26 de nov. de 2009

Do endurecimento

"Carcará, lá no sertão
é um bicho que avoa
que nem avião.
É um pássaro malvado,
tem o bico volteado
que nem gavião
Carcará pega, mata e come..."


A vida endurece a gente. A essência às vezes se mantém, mas não há nada de mais terrível que a bondade. Ela consome, engana, enlaça, esgana. Não há de ser puro, nem bom... não há de ser bobo. Bondade destrói, apaga, fere, sangra. Bondade é cruel. Hoje trago uma arma sem sorrisos apontada pras ameaças e atiro desprezo a qualquer movimento. Trago gosto de carne entre os dentes e não sepulto cadáveres de sonhos. Mastigo ilusões e espezinho esperanças. Desprezo profundamente os bons, os caridosos e os felizes. Nada mais prejudicial ao mundo do que esssa espécie altamente egoísta. Esses tolos não sabem que sua bondade, caridade e felicidade implicam na maldade, egoísmo e tristeza de alguns. É a lei do equilíbrio na coexistência. Luto, cavo, enlaço, sufoco, torço, corro, aguento, esfrego, amasso, seco, passo, xingo, sofro e mato. Nada me enoja mais do que os brandos e pacíficos. A vida é guerra, sangue sangrado, subtraído, chorado. A vida é caça, há de se lutar para não ser caçado. Que fique a bondade no outro mundo onde estão as coisas bonitas e belas, neste não há espaço, há somente instinto.
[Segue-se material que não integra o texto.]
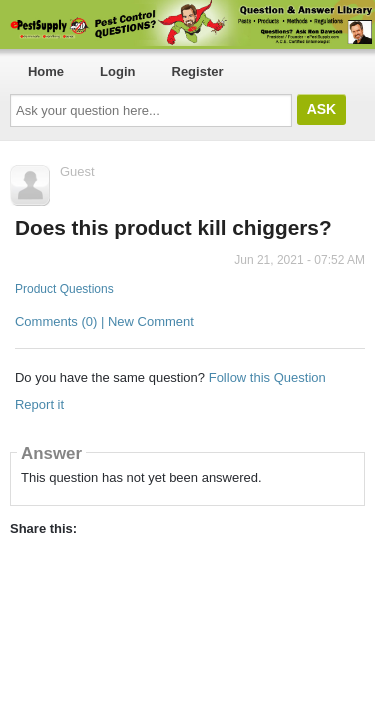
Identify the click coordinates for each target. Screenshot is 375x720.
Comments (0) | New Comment (104, 321)
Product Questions (64, 289)
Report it (39, 404)
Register (198, 71)
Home (46, 71)
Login (117, 71)
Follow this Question (267, 377)
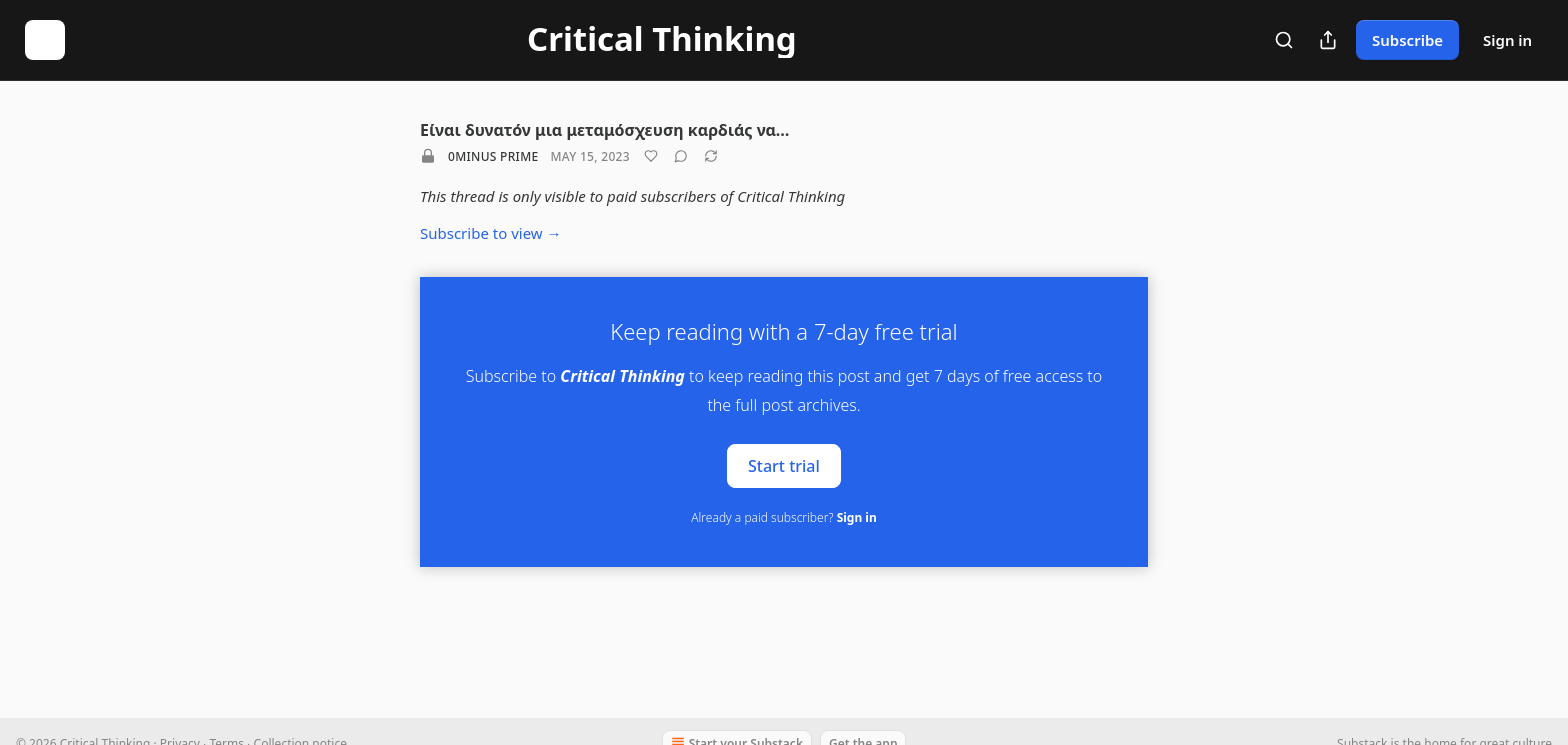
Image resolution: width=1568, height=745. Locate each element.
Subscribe (1407, 40)
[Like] (651, 156)
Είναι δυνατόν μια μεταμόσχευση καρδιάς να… (604, 130)
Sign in (1507, 40)
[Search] (1284, 40)
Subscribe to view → (491, 233)
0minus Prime (493, 156)
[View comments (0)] (681, 156)
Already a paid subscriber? (783, 517)
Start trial (784, 465)
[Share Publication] (1328, 40)
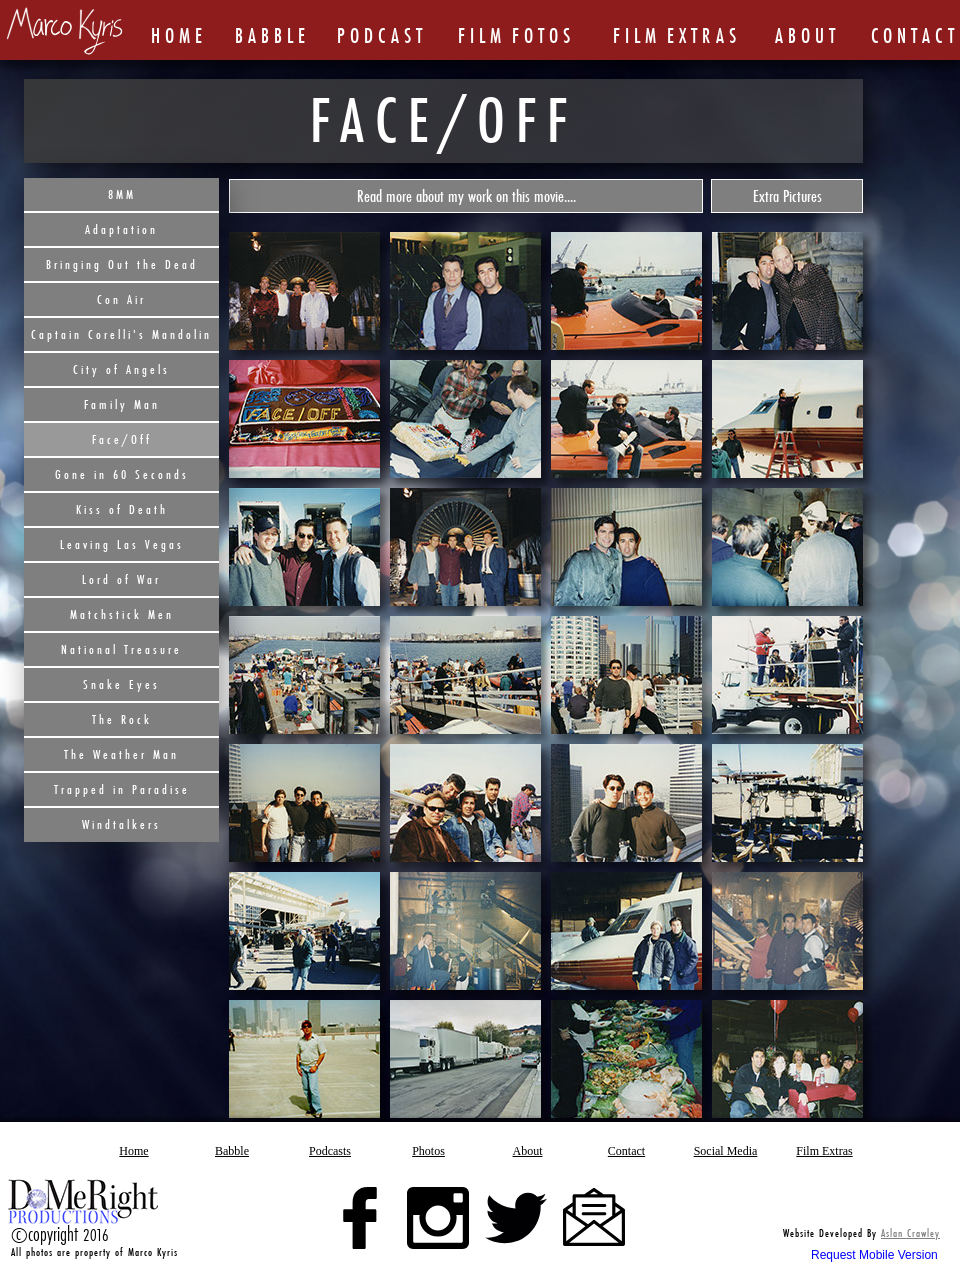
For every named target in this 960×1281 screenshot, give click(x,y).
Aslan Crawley (910, 1233)
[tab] (304, 291)
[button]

Se o meu mundo não fosse humano,
também haveria lugar para mim:
eu seria uma mancha difusa de instintos,
doçuras e ferocidades, uma trêmula irradiação de paz e luta:
se o mundo não fosse humano eu me arranjaria sendo um bicho.
Por um instante então desprezo o lado humano da vida
e experimento a silenciosa alma da vida animal.
É bom, é verdadeiro, ela é a semente do que depois se torna humano.